• THE PROBLEM: Output each record below exactly as it stands, leaving out the pictures.

• Stored items:
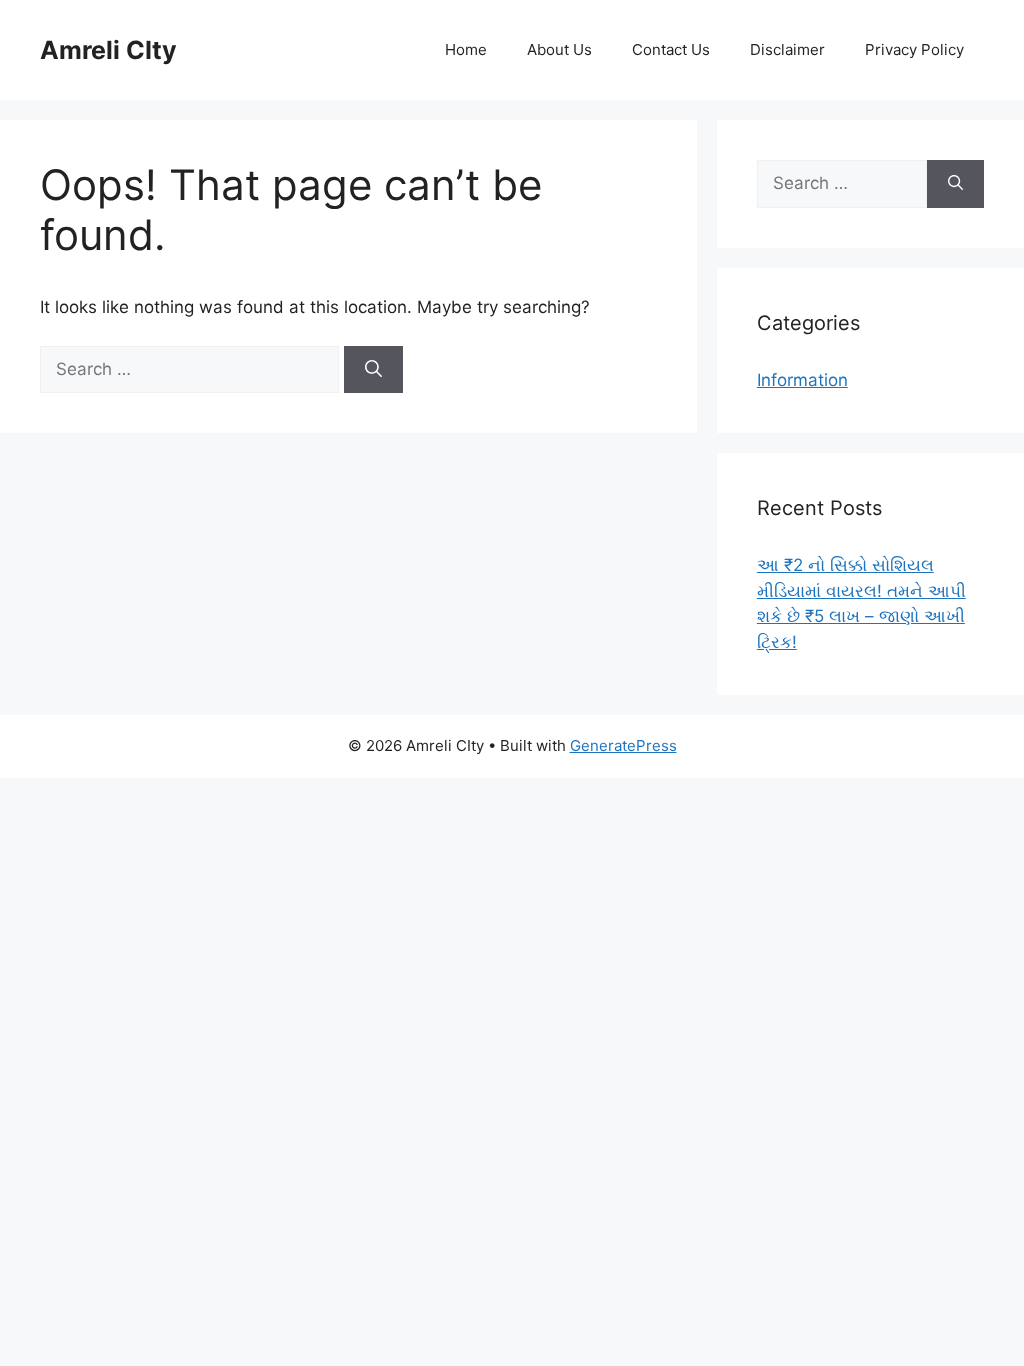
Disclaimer (787, 49)
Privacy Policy (914, 49)
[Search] (373, 370)
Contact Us (671, 49)
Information (802, 380)
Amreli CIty (108, 50)
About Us (559, 49)
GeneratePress (623, 745)
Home (466, 49)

• REPLY:
Disclaimer (787, 49)
Privacy Policy (914, 49)
[Search] (373, 370)
Contact Us (671, 49)
Information (802, 380)
Amreli CIty (108, 50)
About Us (559, 49)
GeneratePress (623, 745)
Home (466, 49)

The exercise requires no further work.